The first and the second interception means 52, 520 comprise a first and a second arm 521, 522 intended to come into contact with the first and the second cam 51, 510, respectively. This contact respectively occurs only when the first and the second cam 51, 510 are respectively in the operating position and in the operating location (as described above). This does not occur at the same time. The first and the second arm 521, 522 extend from the bracket 62 (and advantageously are in a single body with said bracket 62).
The first and the second arm 521, 522 respectively comprise a first and a second roller 523, 524 intended to come into contact with the first and the second cam 51, 510, respectively.
The presence of the first and the second roller 523, 524 facilitates the seamless movement of the first and the second interception means 52, 520. In fact, these rollers can slide more easily along the ramp described above and forming part of the first and the second cam 51, 510.
The first and the second arm 521, 522 are opposite the dummy bottle 30 with respect to the rotation axis 31 or in any case with respect to the stem 42.
The first cam 51 is advantageously positioned roughly at the same height as the dummy bottle 30, thus making it possible to optimise the space on the filler 1.
In this regard (see figure 14), it is possible to identify an imaginary horizontal plane 7 that intercepts said first cam 51 and said first interception means 52 and said dummy bottle 30.
Suitably, the filler 1 comprises a containment tank 6 for containing the liquid to be dispensed through the filling stations 20 (e.g. a beverage). This tank 6 is fluid-dynamically connectable to the first nozzle 210.
The filler 1 (in particular the first station 21) further comprises a cap 32 which in a resting configuration of the dummy bottle 30 occludes a mouth 300 of the dummy bottle 30 which allows the insertion of the first nozzle 210. The cap 32 is suitably solidly constrained to the tank 6.
The dummy bottle 30 is movable between an operating configuration in which it is coupled to the first nozzle 210 (creating a fluid-dynamic seal) and the resting configuration in which said cap 32 occludes the mouth 300 of the dummy bottle. The passage between the resting configuration and the operating configuration takes place through the lowering/raising means 4 and the movement means 5.
The cap 32 further comprises a rod 320 which in the above-mentioned resting configuration extends inside the dummy bottle 30. Suitably, the rod 320 extends to the bottom of the dummy bottle 30 (or at least 75% of the height of the dummy bottle 30). This allows any liquid remaining in the dummy bottle 30 to overflow after the sanitising operation.

=-=-=-=-=

Please copy out the filler passage starting with "The first cam" and going on through "the tank 6.", editing it so that "containment tank" becomes "storage tank". The data after the filler passage is separate material.

Information provided:
=-=-=-=-=

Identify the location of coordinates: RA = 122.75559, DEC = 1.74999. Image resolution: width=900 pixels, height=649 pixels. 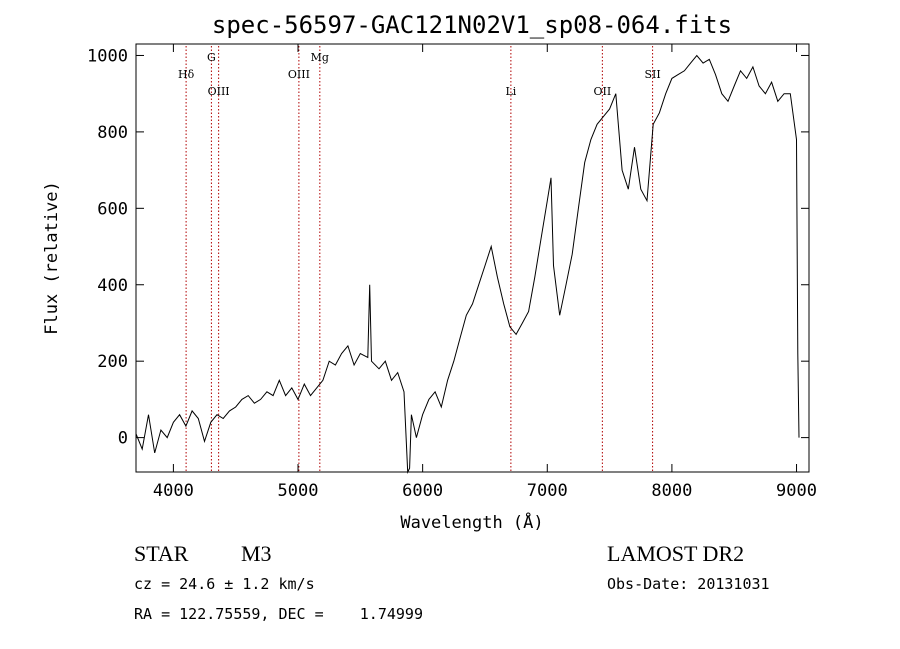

=-=-=-=-=

Output of the exercise:
The first cam 51 is advantageously positioned roughly at the same height as the dummy bottle 30, thus making it possible to optimise the space on the filler 1.
In this regard (see figure 14), it is possible to identify an imaginary horizontal plane 7 that intercepts said first cam 51 and said first interception means 52 and said dummy bottle 30.
Suitably, the filler 1 comprises a storage tank 6 for containing the liquid to be dispensed through the filling stations 20 (e.g. a beverage). This tank 6 is fluid-dynamically connectable to the first nozzle 210.
The filler 1 (in particular the first station 21) further comprises a cap 32 which in a resting configuration of the dummy bottle 30 occludes a mouth 300 of the dummy bottle 30 which allows the insertion of the first nozzle 210. The cap 32 is suitably solidly constrained to the tank 6.